Printable version of all EFCalc Help Pages.
| Contact: | Robert H. Morris | PO Box 2008, MS 6085 | |
|---|---|---|---|
| Program Manager | Oak Ridge, TN 37830 | ||
| Modeling and Simulation Group | tel: (865) 576-5878 | ||
| Computational Sciences and Engineering Division | fax: (865) 576-0003 | ||
| Computing and Computational Sciences Directorate | email: visac@ornl.gov | ||
| Oak Ridge National Laboratory | web: visac.ornl.gov |
This program calculates general event tree/fault tree problems using either a direct solve technique or a Monte Carlo simulation. The user supplies six input decks and the program creates two output files. All of these files are kept together in a project directory. EFcalc is written in Java 1.4 and can be run from either the command prompt (Windows or Unix) or called by other Java routines. EFcalc does not suffer from any predefined limits on array sizes. Therefore, there are no code-induced limits to the number of equations, number of sequences in an event tree, number of event trees, number of inputs into a gate, etc. The only limiting factor will be the computer memory.
Event tree/fault tree problems are fairly straightforward to calculate - the failure probabilities of the basic events are combined in either "and" or "or" gates to evaluate the probability of failure for the system gates, which are then combined to find the probability of occurrence for each sequence in each of the event trees. When a basic event is used in more than one location in the fault trees (like most real problems), this simple approach cannot be used. These common components destroy the independence of the gates above them, making the straightforward approach unusable. Most event tree/fault tree software packages use cut-set approaches to handle common components but the approximations commonly used with cut-set analysis do no perform well for systems that have high failure probabilities.
For small numbers of common components, say M, EFcalc evaluates 2^M event/fault tree problems with every combination of the common components in either a failed (p=1.0) or not-failed (p=0.0) state. These 2^M problems are then added together, weighted by the actual probability of those components being in those states. For example, if there were two power systems (A and B) used in multiple places in the fault trees, four separate problems are computed: A failed, B failed; A failed, B not-failed; A not-failed, B failed; A not-failed and B not-failed. The probability for each sequence in the event trees for each of the four cases are added together, weighted by: p(A)*p(B); p(A)*(1-p(B)); (1-p(A))*p(B); (1-p(A))*(1-p(B)). This is called the direct method.

▶ EXERCISE REQUIREMENTS
Answer these about the EFCalc help text:
(a) How many input decks does the user supply?
(b) In which version of Java is EFcalc written?
(c) In the example with two power systems, how many separate problems are computed?
The data has no part in any of this.

▶ PROVIDED DATA
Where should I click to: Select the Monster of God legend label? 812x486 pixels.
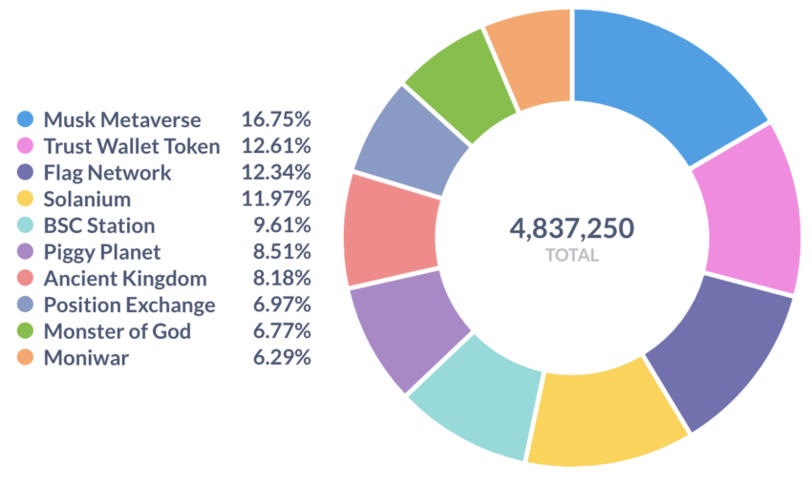pos(118,331)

▶ FULL OUTPUT
(a) Six.
(b) Java 1.4.
(c) Four.